-- Exercise aim --
Copy out the entries that follow. Leave none out.

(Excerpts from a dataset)
--------------------------------------------------

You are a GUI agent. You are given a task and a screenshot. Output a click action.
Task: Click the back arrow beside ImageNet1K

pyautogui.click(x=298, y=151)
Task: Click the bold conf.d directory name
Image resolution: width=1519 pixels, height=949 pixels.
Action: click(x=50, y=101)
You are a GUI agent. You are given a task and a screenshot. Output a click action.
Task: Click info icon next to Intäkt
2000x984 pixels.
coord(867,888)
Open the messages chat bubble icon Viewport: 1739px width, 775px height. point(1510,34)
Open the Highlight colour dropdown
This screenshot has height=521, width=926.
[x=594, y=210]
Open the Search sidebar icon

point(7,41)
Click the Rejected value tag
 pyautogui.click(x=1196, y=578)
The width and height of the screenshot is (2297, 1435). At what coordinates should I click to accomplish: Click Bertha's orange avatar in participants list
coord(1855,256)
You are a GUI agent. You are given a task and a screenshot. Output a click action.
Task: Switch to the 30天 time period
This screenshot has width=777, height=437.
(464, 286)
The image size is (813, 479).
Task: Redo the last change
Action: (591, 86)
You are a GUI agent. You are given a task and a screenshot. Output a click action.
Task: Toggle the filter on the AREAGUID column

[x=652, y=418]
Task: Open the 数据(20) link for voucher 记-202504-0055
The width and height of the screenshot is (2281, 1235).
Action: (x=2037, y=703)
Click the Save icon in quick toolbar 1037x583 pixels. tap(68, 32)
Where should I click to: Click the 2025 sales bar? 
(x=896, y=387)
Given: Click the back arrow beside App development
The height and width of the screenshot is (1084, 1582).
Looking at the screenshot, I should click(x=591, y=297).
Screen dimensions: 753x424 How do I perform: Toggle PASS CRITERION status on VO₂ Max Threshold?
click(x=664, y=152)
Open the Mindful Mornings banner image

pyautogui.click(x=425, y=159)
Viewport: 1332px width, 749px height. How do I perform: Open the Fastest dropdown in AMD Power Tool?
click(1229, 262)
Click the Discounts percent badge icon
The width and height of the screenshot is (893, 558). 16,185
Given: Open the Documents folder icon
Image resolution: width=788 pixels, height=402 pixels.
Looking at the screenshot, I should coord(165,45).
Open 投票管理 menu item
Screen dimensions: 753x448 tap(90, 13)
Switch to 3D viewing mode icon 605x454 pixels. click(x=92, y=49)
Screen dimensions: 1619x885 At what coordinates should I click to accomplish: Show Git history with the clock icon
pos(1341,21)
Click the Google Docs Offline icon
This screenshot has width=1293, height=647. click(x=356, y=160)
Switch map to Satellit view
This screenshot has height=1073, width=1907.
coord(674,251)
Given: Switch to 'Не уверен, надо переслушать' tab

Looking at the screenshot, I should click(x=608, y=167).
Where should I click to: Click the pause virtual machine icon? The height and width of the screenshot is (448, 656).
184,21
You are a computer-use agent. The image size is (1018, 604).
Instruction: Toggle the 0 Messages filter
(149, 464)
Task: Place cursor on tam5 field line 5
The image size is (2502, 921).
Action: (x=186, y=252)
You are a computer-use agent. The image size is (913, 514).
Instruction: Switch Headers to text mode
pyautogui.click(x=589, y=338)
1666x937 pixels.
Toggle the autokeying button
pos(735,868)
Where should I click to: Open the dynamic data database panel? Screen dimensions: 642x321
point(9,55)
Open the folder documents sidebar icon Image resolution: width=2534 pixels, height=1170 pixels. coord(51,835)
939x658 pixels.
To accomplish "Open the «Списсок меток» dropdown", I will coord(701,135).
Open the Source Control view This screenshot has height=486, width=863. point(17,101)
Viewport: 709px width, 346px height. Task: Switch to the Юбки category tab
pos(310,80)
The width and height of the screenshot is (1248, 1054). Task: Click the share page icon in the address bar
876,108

--------------------------------------------------

-- Task result --
You are a GUI agent. You are given a task and a screenshot. Output a click action.
Task: Click the back arrow beside ImageNet1K

pyautogui.click(x=298, y=151)
Task: Click the bold conf.d directory name
Image resolution: width=1519 pixels, height=949 pixels.
Action: click(x=50, y=101)
You are a GUI agent. You are given a task and a screenshot. Output a click action.
Task: Click info icon next to Intäkt
2000x984 pixels.
coord(867,888)
Open the messages chat bubble icon Viewport: 1739px width, 775px height. point(1510,34)
Open the Highlight colour dropdown
This screenshot has height=521, width=926.
[x=594, y=210]
Open the Search sidebar icon

point(7,41)
Click the Rejected value tag
 pyautogui.click(x=1196, y=578)
The width and height of the screenshot is (2297, 1435). At what coordinates should I click to accomplish: Click Bertha's orange avatar in participants list
coord(1855,256)
You are a GUI agent. You are given a task and a screenshot. Output a click action.
Task: Switch to the 30天 time period
This screenshot has width=777, height=437.
(464, 286)
The image size is (813, 479).
Task: Redo the last change
Action: (591, 86)
You are a GUI agent. You are given a task and a screenshot. Output a click action.
Task: Toggle the filter on the AREAGUID column

[x=652, y=418]
Task: Open the 数据(20) link for voucher 记-202504-0055
The width and height of the screenshot is (2281, 1235).
Action: (x=2037, y=703)
Click the Save icon in quick toolbar 1037x583 pixels. tap(68, 32)
Where should I click to: Click the 2025 sales bar? 
(x=896, y=387)
Given: Click the back arrow beside App development
The height and width of the screenshot is (1084, 1582).
Looking at the screenshot, I should click(x=591, y=297).
Screen dimensions: 753x424 How do I perform: Toggle PASS CRITERION status on VO₂ Max Threshold?
click(x=664, y=152)
Open the Mindful Mornings banner image

pyautogui.click(x=425, y=159)
Viewport: 1332px width, 749px height. How do I perform: Open the Fastest dropdown in AMD Power Tool?
click(1229, 262)
Click the Discounts percent badge icon
The width and height of the screenshot is (893, 558). 16,185
Given: Open the Documents folder icon
Image resolution: width=788 pixels, height=402 pixels.
Looking at the screenshot, I should coord(165,45).
Open 投票管理 menu item
Screen dimensions: 753x448 tap(90, 13)
Switch to 3D viewing mode icon 605x454 pixels. click(x=92, y=49)
Screen dimensions: 1619x885 At what coordinates should I click to accomplish: Show Git history with the clock icon
pos(1341,21)
Click the Google Docs Offline icon
This screenshot has width=1293, height=647. click(x=356, y=160)
Switch map to Satellit view
This screenshot has height=1073, width=1907.
coord(674,251)
Given: Switch to 'Не уверен, надо переслушать' tab

Looking at the screenshot, I should click(x=608, y=167).
Where should I click to: Click the pause virtual machine icon? The height and width of the screenshot is (448, 656).
184,21
You are a computer-use agent. The image size is (1018, 604).
Instruction: Toggle the 0 Messages filter
(149, 464)
Task: Place cursor on tam5 field line 5
The image size is (2502, 921).
Action: (x=186, y=252)
You are a computer-use agent. The image size is (913, 514).
Instruction: Switch Headers to text mode
pyautogui.click(x=589, y=338)
1666x937 pixels.
Toggle the autokeying button
pos(735,868)
Where should I click to: Open the dynamic data database panel? Screen dimensions: 642x321
point(9,55)
Open the folder documents sidebar icon Image resolution: width=2534 pixels, height=1170 pixels. coord(51,835)
939x658 pixels.
To accomplish "Open the «Списсок меток» dropdown", I will coord(701,135).
Open the Source Control view This screenshot has height=486, width=863. point(17,101)
Viewport: 709px width, 346px height. Task: Switch to the Юбки category tab
pos(310,80)
The width and height of the screenshot is (1248, 1054). Task: Click the share page icon in the address bar
876,108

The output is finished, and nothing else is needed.